Text segment>

_ _ _ _ _

Thursday, October 30, 2014

Throwback Thursday, selfies, etc.

Sorry I'm not sorry ... but I love social media shit like this.

So many people love to complain about #tbt or selfies or too many political posts during election season (OK, that last one really might be a valid complaint), but like, no one is making you check your news feed or Twitter account every day, riiiiiiiiight? Keep scrolling if you're annoyed! The Internet is not all about you. /End rant.

-- But I still don't want to play Candy Crush or Cityville so you CAN stop inviting me anytime now, yaknow? I get actual notifications about that shit, which makes it a different story. -- 

[On a side note, I wish I could post a version of paragraph two to the people who comment on my TV station's SM accounts! Which I manage. Seriously, if I had $1 for every person who chimed in with "who cares," I could have retired years ago. Like, really guys? You don't care about what the president did today/who died in what car crash/what the weather will be like in Tahoe? KEEP SCROLLING, you awful, selfish people. So -- to all my millions of blog readers: If you've ever commented "who cares" on a professional organization's social media page, unfriend me now (wait, there are only 3 of you?)  And to anyone else -- Someone cared about that post and I think you're the worst.]

[And don't email us, either, about how BIAS we are. The word is biased. Let's get that straight first, then we can continue the chat]

OK. Now that that's out of the way, let's put up some m-f fun pics, righttttttt?

_ _ _ _ _

Given information>

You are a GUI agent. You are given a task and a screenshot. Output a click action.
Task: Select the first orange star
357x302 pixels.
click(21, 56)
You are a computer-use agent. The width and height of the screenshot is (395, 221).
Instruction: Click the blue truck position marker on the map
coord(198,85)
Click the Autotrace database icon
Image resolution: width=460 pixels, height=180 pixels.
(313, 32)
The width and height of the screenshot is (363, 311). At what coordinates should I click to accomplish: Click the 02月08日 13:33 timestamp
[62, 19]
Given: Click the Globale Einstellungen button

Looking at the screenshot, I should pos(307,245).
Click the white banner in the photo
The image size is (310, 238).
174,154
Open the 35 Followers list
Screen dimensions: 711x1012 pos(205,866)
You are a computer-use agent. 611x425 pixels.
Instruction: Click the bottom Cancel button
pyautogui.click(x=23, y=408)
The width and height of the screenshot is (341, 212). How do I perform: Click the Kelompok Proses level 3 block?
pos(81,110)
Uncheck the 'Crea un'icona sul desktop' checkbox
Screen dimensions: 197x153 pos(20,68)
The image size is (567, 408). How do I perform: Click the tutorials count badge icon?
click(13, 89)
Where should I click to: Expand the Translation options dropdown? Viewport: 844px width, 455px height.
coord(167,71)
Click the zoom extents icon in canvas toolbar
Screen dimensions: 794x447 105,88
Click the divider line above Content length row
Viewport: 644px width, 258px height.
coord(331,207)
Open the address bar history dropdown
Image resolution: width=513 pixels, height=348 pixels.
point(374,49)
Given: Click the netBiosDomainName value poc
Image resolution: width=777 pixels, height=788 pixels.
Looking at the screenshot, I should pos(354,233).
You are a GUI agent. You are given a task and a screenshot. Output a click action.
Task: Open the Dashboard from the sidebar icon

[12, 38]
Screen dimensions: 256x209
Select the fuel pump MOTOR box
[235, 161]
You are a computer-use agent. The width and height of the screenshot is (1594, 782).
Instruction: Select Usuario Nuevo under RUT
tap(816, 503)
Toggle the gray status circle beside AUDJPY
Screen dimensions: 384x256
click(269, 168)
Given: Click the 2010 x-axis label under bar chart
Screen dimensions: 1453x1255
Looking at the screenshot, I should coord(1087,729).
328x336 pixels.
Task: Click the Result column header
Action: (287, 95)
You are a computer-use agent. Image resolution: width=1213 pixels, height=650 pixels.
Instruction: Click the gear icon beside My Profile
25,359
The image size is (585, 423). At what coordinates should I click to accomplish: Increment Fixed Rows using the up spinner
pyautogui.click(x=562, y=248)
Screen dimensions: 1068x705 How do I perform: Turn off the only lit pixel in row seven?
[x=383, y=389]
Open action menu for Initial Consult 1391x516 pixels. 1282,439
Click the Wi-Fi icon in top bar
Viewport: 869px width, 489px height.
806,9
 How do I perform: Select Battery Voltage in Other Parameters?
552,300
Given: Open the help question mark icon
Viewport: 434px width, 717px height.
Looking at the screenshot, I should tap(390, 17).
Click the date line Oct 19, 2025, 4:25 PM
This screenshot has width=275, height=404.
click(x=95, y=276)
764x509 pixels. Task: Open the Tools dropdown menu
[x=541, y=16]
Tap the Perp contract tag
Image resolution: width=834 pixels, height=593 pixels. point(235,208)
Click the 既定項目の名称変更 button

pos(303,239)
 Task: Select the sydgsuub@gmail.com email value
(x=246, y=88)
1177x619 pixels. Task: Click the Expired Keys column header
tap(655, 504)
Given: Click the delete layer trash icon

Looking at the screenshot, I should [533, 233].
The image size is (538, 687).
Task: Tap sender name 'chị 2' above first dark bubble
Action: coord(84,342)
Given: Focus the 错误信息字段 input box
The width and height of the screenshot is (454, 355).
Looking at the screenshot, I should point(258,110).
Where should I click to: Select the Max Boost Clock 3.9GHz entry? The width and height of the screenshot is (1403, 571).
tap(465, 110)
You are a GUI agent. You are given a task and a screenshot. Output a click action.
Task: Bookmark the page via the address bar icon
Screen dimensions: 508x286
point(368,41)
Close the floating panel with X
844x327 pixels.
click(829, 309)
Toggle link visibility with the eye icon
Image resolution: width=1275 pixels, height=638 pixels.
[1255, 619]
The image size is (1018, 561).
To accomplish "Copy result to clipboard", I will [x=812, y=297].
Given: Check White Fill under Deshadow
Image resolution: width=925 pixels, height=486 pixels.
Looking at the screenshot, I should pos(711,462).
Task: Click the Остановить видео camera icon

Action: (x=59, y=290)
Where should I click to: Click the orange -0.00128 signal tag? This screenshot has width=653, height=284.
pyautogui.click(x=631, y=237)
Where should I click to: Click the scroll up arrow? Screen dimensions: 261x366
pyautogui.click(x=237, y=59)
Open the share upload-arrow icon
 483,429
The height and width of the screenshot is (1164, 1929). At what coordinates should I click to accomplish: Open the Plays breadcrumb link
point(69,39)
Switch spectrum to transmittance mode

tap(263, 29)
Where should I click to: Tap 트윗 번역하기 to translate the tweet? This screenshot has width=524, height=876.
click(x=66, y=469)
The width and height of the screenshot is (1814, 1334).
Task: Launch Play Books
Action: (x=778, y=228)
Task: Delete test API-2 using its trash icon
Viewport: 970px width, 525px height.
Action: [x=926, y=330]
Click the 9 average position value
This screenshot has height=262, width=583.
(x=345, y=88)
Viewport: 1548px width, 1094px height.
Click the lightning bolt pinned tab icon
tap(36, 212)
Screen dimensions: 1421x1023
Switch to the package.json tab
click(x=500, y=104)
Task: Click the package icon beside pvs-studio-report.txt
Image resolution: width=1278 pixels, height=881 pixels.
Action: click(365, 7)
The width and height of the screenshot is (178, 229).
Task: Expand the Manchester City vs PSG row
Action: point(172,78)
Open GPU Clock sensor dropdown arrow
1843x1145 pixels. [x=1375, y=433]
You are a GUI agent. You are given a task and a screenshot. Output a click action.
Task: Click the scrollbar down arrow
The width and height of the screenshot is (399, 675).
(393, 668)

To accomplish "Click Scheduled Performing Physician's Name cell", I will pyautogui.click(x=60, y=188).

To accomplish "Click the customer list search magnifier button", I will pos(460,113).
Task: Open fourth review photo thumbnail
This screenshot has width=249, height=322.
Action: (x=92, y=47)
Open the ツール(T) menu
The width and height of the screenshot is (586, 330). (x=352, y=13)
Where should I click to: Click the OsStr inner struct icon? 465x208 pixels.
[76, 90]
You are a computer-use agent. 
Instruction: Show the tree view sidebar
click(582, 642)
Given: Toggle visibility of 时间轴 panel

_ _ _ _ _

Directives>
• 1. List the things that, according to the blog post about social media, many people love to complain about.
• 2. Carry on writing the blog post about social media from the point where it stops.

Per-task answers>
• 1.
- #tbt
- selfies
- too many political posts during election season

• 2.
Because it's Throwback Thursday Halloween edition and I'm loving the shit out of everyone else's pics so I wanted to share some of my own.

We'll start with Corduroy. By the way, I consider myself a great speller and I just Googled "Corderoy" with an E. Google was like, "girlllllllll, did you mean to spell that shit correck? I gotchu."

My mom sent me about 50 pics too many of my Coey costume, so here goes --

Who smiles like that?
I'll be over here.

 
Hi!
Look how covered up I was! What a prude. Also, California kids don't know how lucky they have it. It might rain tomorrow and people are losing their minds. Granted, it's 75 here today so that's a pretty big hit. But tonight, when my mom asked me what my favorite costume was (Belle, obvs), I was like, "ughhhh, I hated covering ALL the costumes in my jacket and winter shit."

Me and Leese Geese

She was like, "No, you REALLY had to cover up the year of the Egyptian costume. Was that the time it rained and I got pneumonia?" I was all, "Yeah, as if there were just ONE year we had to bundle up!" Urrrry year, yo.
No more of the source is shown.